As when he invaded Georgia in 2008, Putin now claims that Russian speakers and citizens are in danger in Crimea and other parts of Ukraine. That, despite Ukraine not confirming any serious ethnically motivated attack on a Russian during months of massive protests.

Thousands of Russian troops are now based in Abkhazia and South Ossetia, which Moscow recognises as independent states. Their presence, and the territorial divisions in Georgia, have hampered its push for Nato membership since tilting westward in the 2003 Rose Revolution. In Moldova, Transdniestria's Moscow-backed leaders always seem to become more strident when the state tries to inch closer to the EU.

South Ossetia and Abkhazia are contiguous with Russia, but Putin has not sought to formally annexe them. Instead, he maintains them as troublesome thorns in Georgia’s side, to be pushed and pulled when Moscow wants to inflict pain on Tbilisi.

Some analysts believe he has similar plans for Crimea.

The new pro-Kremlin authorities in Crimea have called a referendum for March 30th on the question of boosting its autonomy. Gunmen were controlling the local parliament when it approved the referendum, and the vote is likely to be held under conditions of Russian occupation. Yet Moscow see the whole process as legitimate, and local politicians ask why they should follow any rules when a “fascist” revolution has just taken place in Kiev.


Looser ties
Russia will probably present the result of the vote as evidence that Crimeans want looser ties with Ukraine and feel unsafe under a new pro-western government that Moscow calls illegal. Crimea's leaders may request long-term protection, and Russia could offer it: Moscow's troops are already there and its Black Sea fleet has a lease on its base at Sevastopol until at least 2042.

In this way, Moscow could make Crimea another – much bigger – Abkhazia or South Ossetia, but without backing its separation from Ukraine.

The strategic peninsula, home to two million people including large ethnic-Ukrainian and Tatar minorities, would be controlled by pro-Kremlin politicians, backed by the Russian military, with the support of many, perhaps most, of its residents.

Kiev would have little choice but to accept the loss of control over its territory.

The EU and Nato would be loath to accept a new member with Russian troops on its soil. And Crimea’s leaders, obedient to Moscow, could threaten to secede entirely whenever the Kremlin disapproved of Kiev’s policies or sought to oust the Black Sea Fleet.

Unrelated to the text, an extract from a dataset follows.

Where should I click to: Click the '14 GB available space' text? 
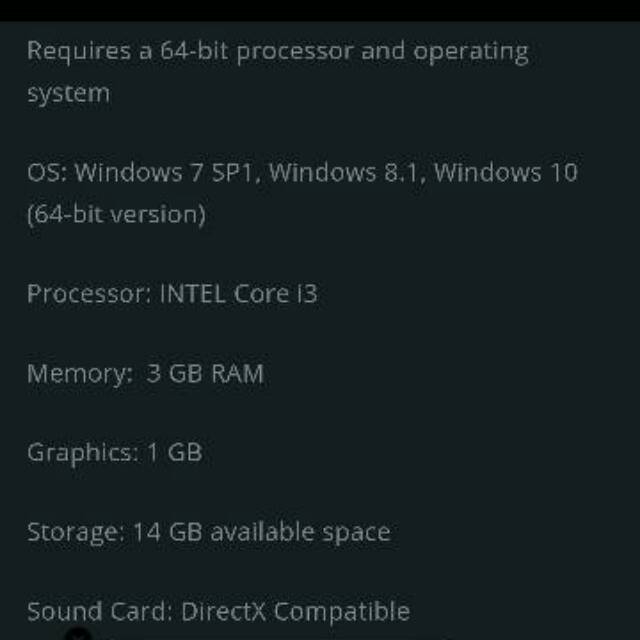click(261, 532)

This is how Putin – having lost many levers of control over Ukraine with the recent ousting of a pro-Russian regime – is quickly grabbing new ones.

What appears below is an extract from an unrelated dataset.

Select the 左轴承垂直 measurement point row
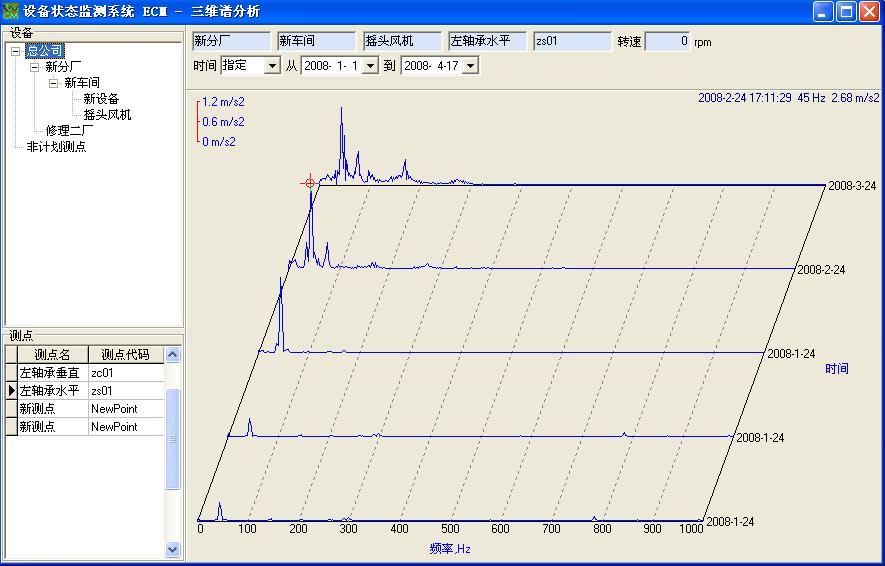Viewport: 885px width, 566px height. pos(52,373)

Russian analyst Ruslan Pukhov believes Putin will "strive to keep Crimea as part of Ukraine, but as a reinforced instrument of Russian influence over politics in Kiev – and a powerful example for pro-Russian populations in other regions."

Crimea has long been "a direct avenue of Russian pressure on Ukraine, and also guaranteed almost a million 'pro-Russian' votes in Ukrainian elections, ensuring the dominance of the pro-Russian eastern half of the country over the nationalist western half," Pukhov wrote in the New York Times .

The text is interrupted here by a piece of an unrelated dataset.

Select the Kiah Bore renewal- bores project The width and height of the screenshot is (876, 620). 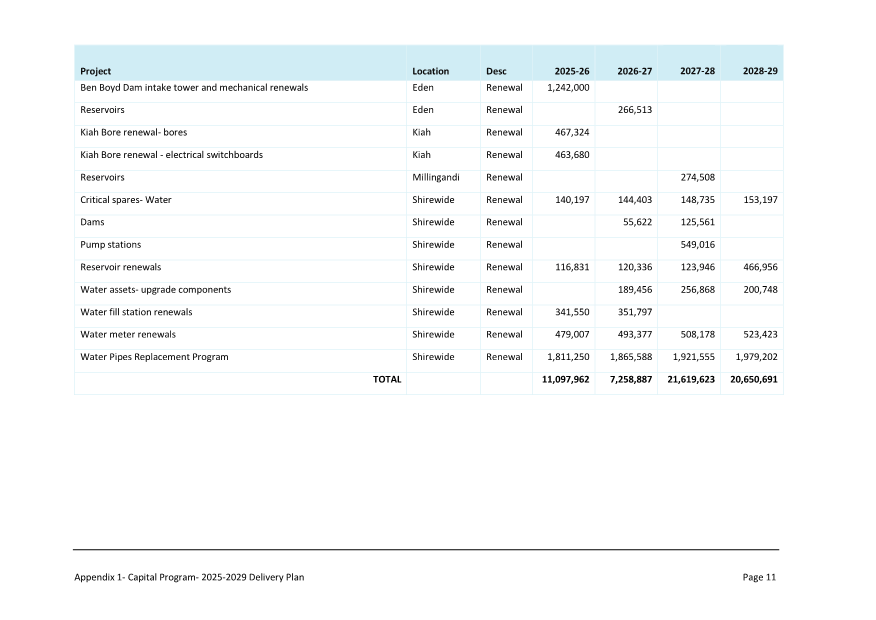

As with the Georgian crisis, the West’s hands are tied as it seeks a tough and co-ordinated response.

Kiev will receive a major aid package to stabilise its finances, but the EU – like Ukraine itself – still depends on Russia for energy and will not risk major disruption to fuel supply. And Washington needs Moscow’s help to resolve problems in Syria, Iran and North Korea.

“A weaker and more de-stabilised Ukraine will continue zigzagging between East and West,” Pukhov wrote, “until the next cycle of tumultuous Ukrainian politics arrives.”